» Your objective
For the data below, count the lines that have the string "agent" and state that number by itself.

» Entries supplied
---------------
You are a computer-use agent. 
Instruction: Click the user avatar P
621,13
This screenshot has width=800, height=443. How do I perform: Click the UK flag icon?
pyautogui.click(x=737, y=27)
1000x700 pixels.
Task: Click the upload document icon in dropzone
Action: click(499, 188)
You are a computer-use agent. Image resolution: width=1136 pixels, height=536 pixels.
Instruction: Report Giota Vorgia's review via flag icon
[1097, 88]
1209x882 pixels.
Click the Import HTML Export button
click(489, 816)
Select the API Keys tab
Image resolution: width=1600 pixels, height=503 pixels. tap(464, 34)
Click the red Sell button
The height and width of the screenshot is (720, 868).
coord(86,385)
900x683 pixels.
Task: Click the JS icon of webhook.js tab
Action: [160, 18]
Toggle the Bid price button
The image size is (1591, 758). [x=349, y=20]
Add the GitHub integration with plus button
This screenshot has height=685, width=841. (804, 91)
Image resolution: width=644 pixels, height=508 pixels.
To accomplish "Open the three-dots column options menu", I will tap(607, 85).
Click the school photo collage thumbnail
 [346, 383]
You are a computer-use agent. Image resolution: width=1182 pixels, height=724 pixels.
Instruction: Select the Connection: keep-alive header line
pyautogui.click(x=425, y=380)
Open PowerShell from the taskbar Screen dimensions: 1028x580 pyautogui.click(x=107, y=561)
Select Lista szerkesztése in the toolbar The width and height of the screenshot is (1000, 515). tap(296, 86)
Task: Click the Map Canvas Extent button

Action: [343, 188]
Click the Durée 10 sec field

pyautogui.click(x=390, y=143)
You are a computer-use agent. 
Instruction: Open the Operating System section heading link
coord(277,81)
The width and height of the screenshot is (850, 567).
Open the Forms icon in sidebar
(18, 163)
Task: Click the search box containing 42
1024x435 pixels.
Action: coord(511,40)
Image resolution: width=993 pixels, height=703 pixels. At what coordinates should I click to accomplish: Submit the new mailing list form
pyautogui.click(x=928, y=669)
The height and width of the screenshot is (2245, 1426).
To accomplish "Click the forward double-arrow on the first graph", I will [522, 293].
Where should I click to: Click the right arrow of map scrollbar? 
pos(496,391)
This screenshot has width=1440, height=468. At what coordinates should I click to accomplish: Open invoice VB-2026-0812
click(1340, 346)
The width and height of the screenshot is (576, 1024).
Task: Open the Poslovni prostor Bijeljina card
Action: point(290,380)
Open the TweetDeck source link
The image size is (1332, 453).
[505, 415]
---------------
» Response
4